▶ _THE TASK_: Using the data below, output the first line and every line after it up to and including the line containing "Open the 设备BOM tab", exactly as written and with nothing added.

-- DATA SUPPLIED follows --

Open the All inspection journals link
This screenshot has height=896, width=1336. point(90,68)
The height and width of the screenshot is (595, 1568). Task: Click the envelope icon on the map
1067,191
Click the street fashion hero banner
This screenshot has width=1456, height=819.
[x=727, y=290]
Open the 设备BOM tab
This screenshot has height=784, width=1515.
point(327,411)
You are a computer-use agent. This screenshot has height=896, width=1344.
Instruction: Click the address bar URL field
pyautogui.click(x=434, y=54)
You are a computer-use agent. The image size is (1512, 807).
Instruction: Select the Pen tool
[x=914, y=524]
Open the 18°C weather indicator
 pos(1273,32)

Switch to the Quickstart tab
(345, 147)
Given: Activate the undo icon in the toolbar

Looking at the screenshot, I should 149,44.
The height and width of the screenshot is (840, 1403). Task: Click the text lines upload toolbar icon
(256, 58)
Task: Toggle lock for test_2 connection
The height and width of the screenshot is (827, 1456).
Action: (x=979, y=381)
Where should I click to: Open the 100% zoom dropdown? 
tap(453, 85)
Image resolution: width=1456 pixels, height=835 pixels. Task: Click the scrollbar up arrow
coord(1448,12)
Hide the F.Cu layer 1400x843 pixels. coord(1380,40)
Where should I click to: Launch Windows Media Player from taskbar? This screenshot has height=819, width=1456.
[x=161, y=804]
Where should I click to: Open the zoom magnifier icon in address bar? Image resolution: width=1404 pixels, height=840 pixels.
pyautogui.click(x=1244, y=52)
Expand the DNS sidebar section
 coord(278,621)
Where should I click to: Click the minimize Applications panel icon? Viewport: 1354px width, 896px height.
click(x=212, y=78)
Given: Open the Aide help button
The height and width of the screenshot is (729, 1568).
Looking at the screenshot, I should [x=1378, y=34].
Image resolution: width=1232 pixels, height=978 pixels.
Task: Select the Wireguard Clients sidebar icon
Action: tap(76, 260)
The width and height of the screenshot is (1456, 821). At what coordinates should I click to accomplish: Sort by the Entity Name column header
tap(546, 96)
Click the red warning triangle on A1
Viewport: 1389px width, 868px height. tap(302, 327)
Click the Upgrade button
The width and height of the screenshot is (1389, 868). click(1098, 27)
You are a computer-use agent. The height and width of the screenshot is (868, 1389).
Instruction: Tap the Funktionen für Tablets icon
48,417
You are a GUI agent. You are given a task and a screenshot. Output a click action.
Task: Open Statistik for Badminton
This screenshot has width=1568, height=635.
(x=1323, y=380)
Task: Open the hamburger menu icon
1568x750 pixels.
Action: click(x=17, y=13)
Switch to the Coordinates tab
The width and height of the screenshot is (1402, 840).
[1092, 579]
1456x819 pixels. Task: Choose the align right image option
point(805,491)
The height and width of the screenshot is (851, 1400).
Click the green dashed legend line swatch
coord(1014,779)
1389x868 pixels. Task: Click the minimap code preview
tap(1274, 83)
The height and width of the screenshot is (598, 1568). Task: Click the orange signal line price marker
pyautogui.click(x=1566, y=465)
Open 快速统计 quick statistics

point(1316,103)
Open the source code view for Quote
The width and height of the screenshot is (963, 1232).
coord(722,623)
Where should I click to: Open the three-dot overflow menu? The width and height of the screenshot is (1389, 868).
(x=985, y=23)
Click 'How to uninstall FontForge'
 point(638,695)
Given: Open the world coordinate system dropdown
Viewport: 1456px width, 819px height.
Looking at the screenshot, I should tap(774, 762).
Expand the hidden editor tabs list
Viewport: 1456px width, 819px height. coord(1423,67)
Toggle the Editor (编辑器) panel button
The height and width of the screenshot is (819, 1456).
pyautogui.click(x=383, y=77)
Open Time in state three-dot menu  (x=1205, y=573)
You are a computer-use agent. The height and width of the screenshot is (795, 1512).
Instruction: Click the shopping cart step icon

-- DATA SUPPLIED concluded --

▶ _ANSWER SPACE_:
Open the All inspection journals link
This screenshot has height=896, width=1336. point(90,68)
The height and width of the screenshot is (595, 1568). Task: Click the envelope icon on the map
1067,191
Click the street fashion hero banner
This screenshot has width=1456, height=819.
[x=727, y=290]
Open the 设备BOM tab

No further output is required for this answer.